What does my blood oxygen level tell me?

Your blood oxygen level measures how much oxygen is circulating with your red blood cells. You can measure your blood oxygen level with a pulse oximeter. That’s a small device that clips onto your fingertip. It shines a light into the tiny blood vessels in your finger and measures the oxygen from the light that’s reflected back.

Your blood oxygen level is measured as a percentage—95 to 100 percent is considered normal.

“If oxygen levels are below 88 percent, that is a cause for concern,” said Christian Bime, MD, a critical care medicine specialist with a focus in pulmonology at Banner - University Medical Center Tucson. If you see readings at or below this level, you should contact your health care provider immediately or go to the nearest urgent care center or emergency room.

How does COVID-19 affect blood oxygen levels?

Some people with COVID-19 have dangerously low levels of oxygen. If you’ve been exposed to COVID-19, or you’ve tested positive but don’t have symptoms, there’s no need to check your blood oxygen level, Dr. Bime said. But if you develop symptoms, you might want to check your level. If it’s low or you notice it’s dropping, contact your healthcare provider.

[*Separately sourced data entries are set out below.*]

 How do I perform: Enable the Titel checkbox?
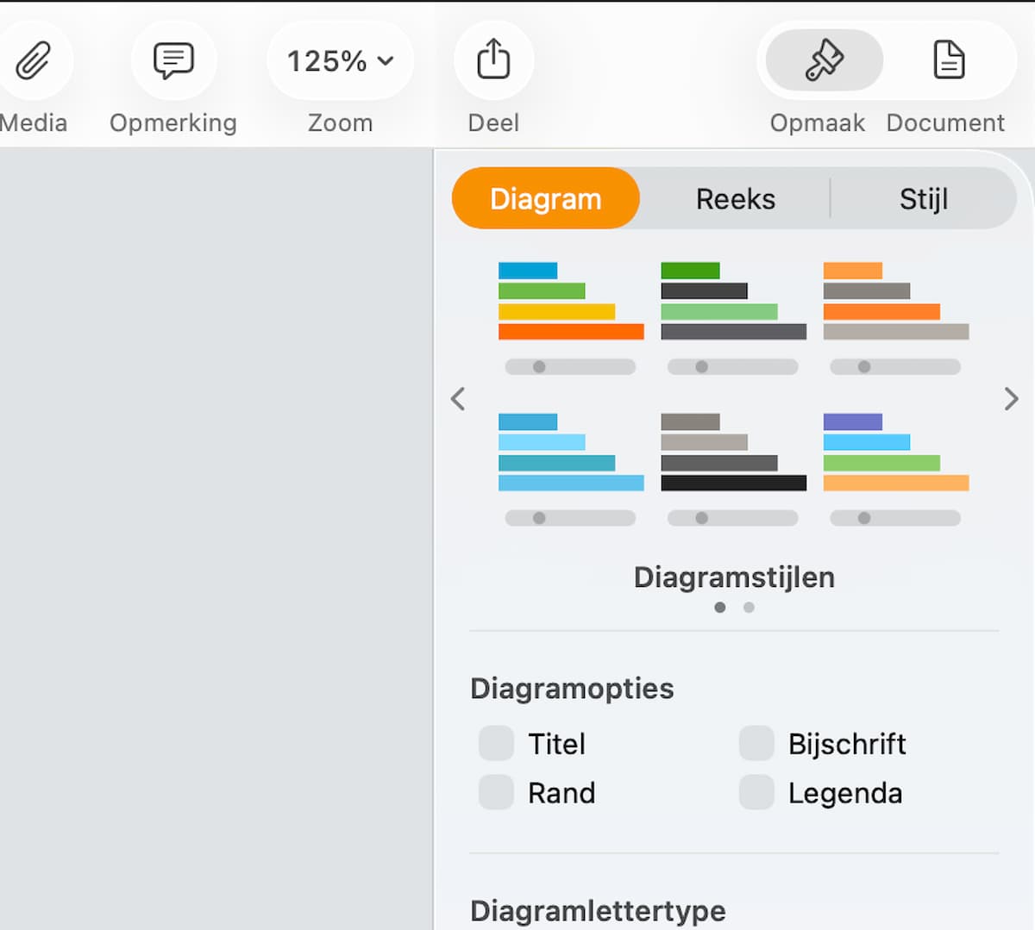(496, 744)
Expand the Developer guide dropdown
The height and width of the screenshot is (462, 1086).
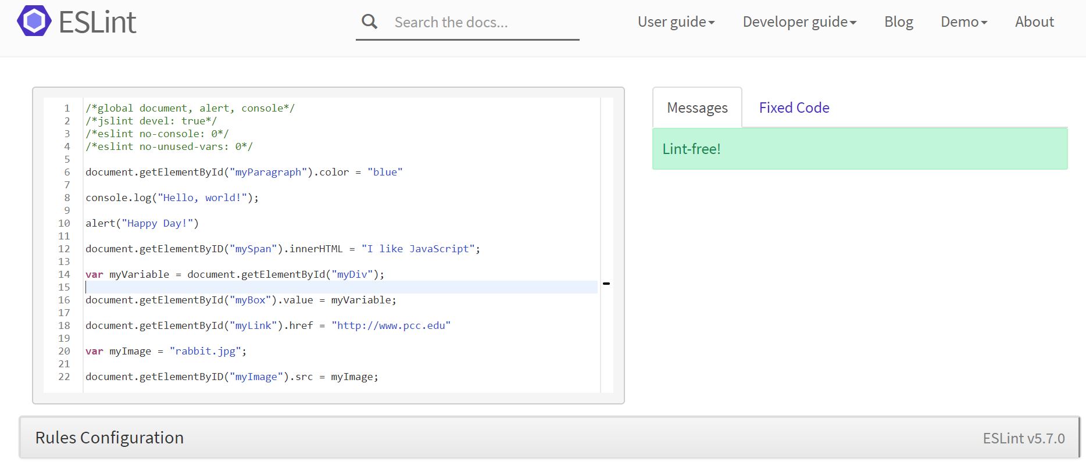coord(799,22)
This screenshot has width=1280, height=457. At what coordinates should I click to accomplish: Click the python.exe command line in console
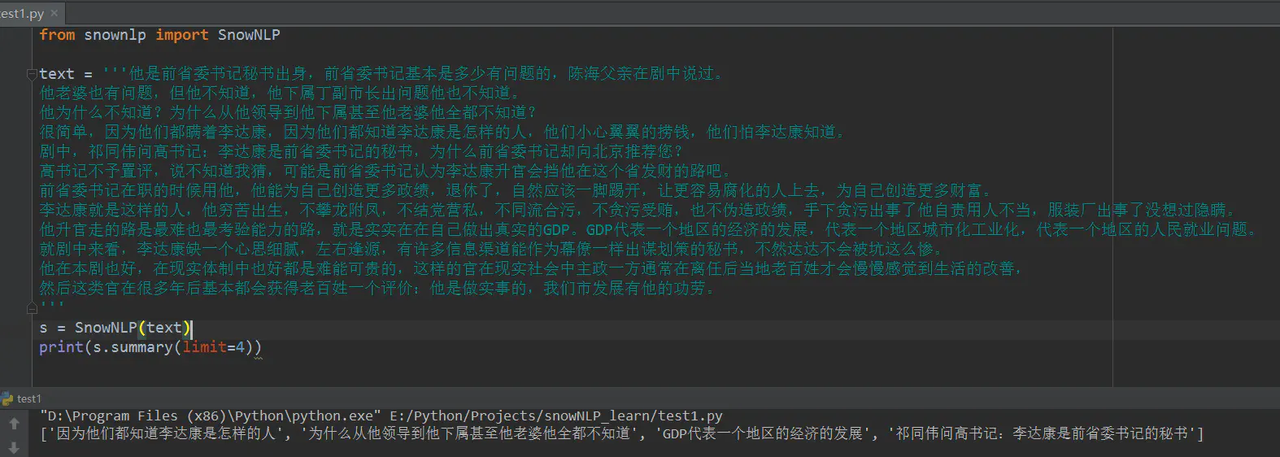tap(381, 416)
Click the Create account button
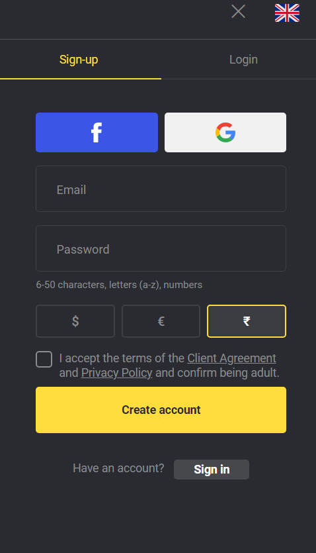Screen dimensions: 316x553 click(x=161, y=410)
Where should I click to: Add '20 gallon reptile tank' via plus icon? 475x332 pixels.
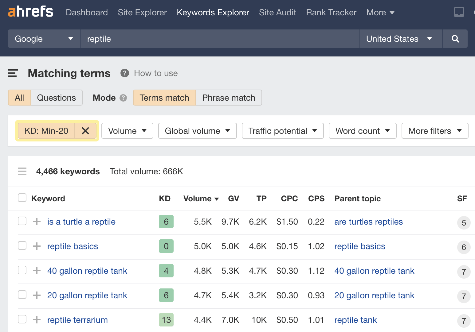pos(37,295)
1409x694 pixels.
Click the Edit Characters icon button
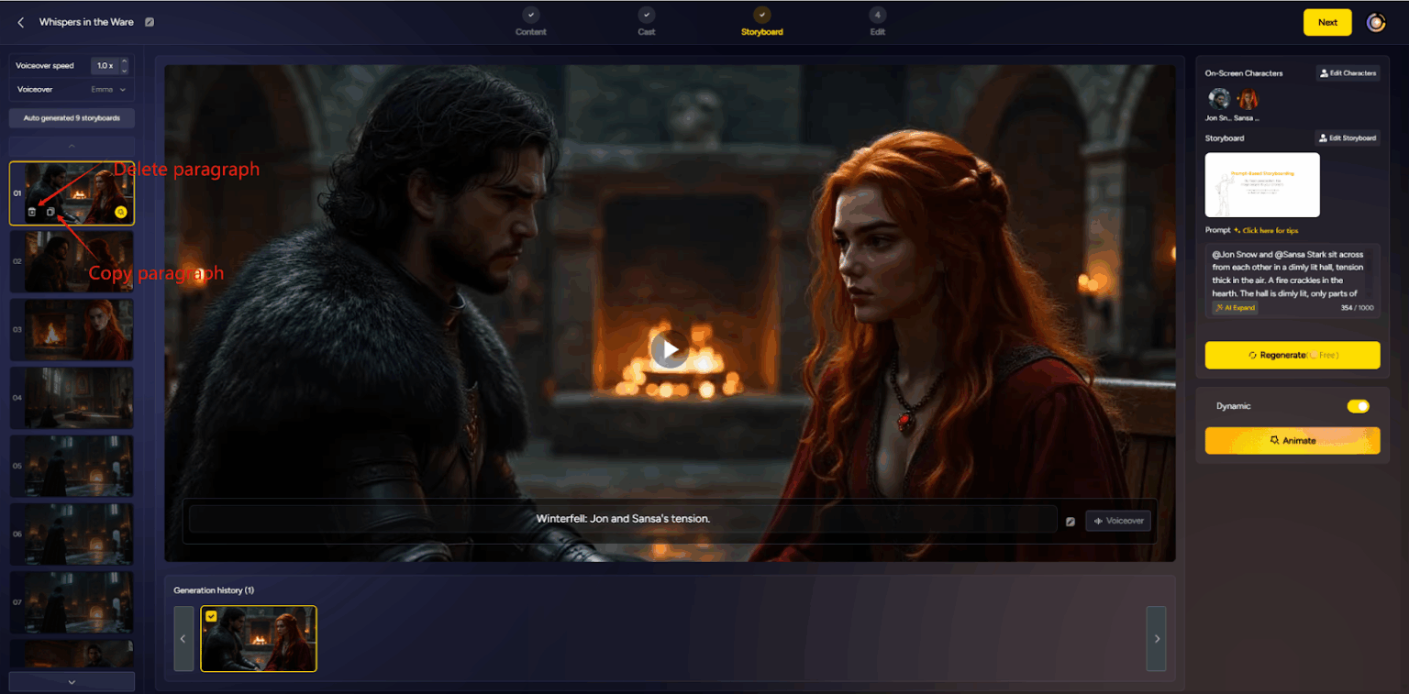click(x=1348, y=73)
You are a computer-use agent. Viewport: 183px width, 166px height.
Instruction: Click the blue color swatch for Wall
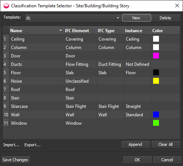point(156,114)
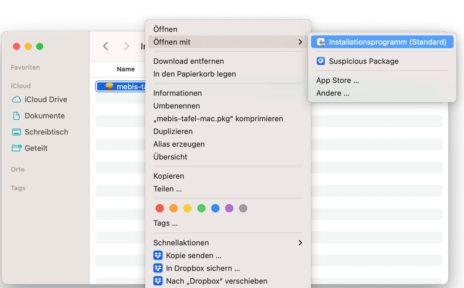Choose In den Papierkorb legen

coord(195,74)
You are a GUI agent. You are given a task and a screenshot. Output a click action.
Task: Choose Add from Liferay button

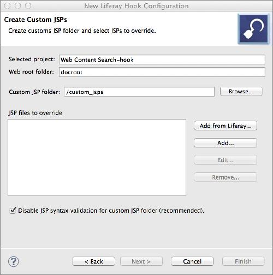[225, 125]
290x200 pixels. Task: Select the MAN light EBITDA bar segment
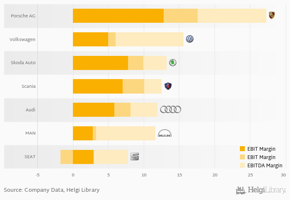tap(126, 133)
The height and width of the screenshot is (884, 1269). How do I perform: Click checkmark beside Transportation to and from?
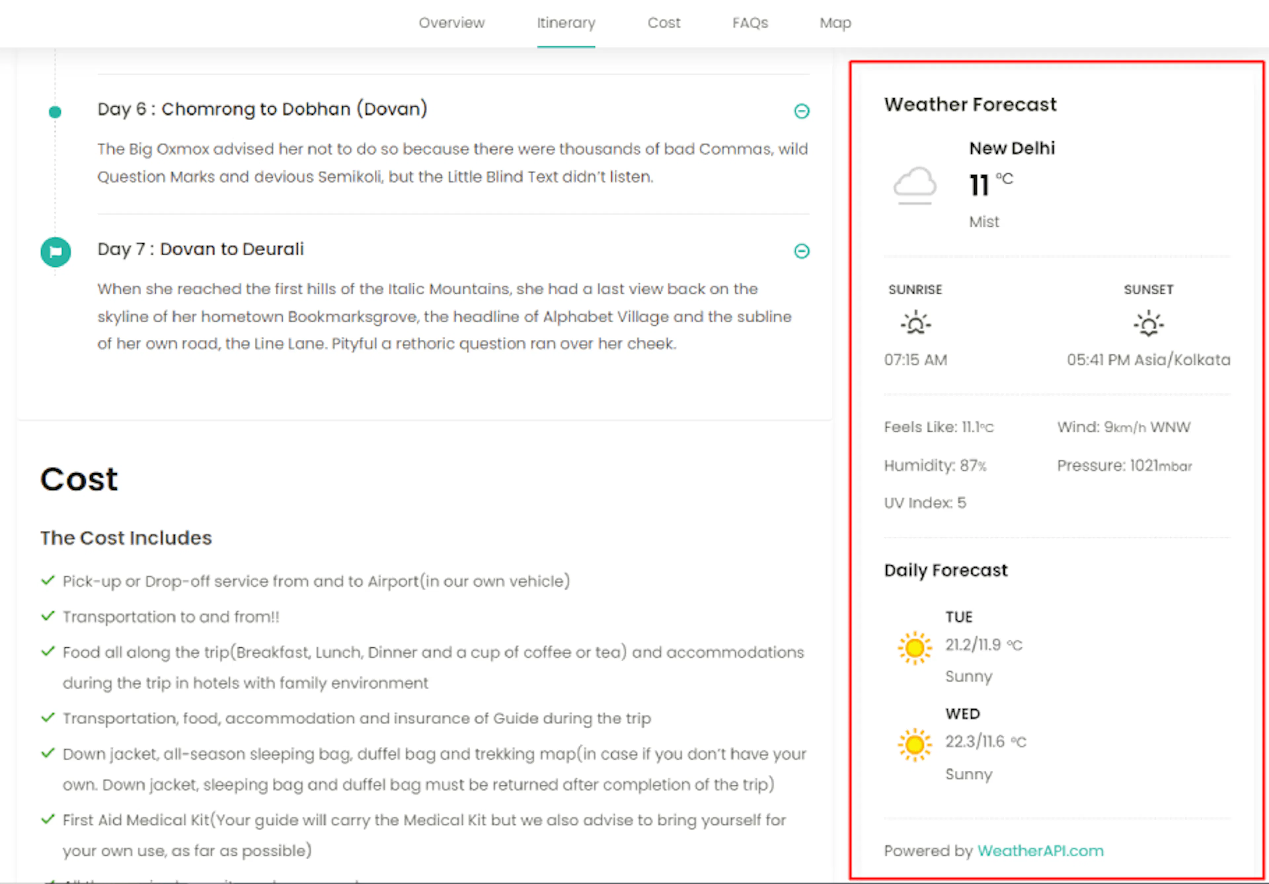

Are there other times I should be checking my blood oxygen levels?

If you have lung or heart conditions, your doctor might want you to routinely check your blood oxygen levels at home. Dr. Bime said it’s recommended for people with:

  • Chronic obstructive pulmonary disease (COPD)
  • Congestive heart failure
  • Pulmonary fibrosis
  • Pulmonary hypertension
  • Asthma
  • Cystic fibrosis

What causes low blood oxygen levels?

Different situations can cause low oxygen levels:

  • Pus, blood, or water filling the air sacs in the lungs
  • Blood clots in the lung
  • Scarring or loss of lung tissue
  • Sudden exercise, if you have heart or lung disease
  • Not breathing, in someone who is profoundly intoxicated, for example
  • Transitioning from low altitude, where the air has a high concentration of oxygen, to high altitude, where there’s a low oxygen concentration.

How can I check my blood oxygen level?

You have a few options. You can buy an FDA-approved pulse oximeter from a pharmacy or online retailer for $15 to $30. Dr. Bime recommends them for many of his patients with chronic diseases. He suggests people bring the devices to their doctor’s appointments to compare measurements.

Some of the latest wearable fitness devices can also measure your blood oxygen level—the Apple Watch Series 6 and certain Fitbit and Garmin devices track it through your wrist, and the Wellue Continuous Ring Oximeter takes readings from your finger.

They can be okay, with caveats. “There is a lot of variability in how these devices measure the oxygen levels, and these methods have not been cleared by the FDA,” Dr. Bime said. “As long as you compared the results to those from an FDA-approved device, they are fine.”

If you notice low oxygen levels on a fitness tracker, contact your healthcare provider for an evaluation. If your wearable device shows a normal oxygen level, but you don’t feel well, Dr. Bime still recommends getting evaluated by your doctor. “Do not be falsely reassured,” he said.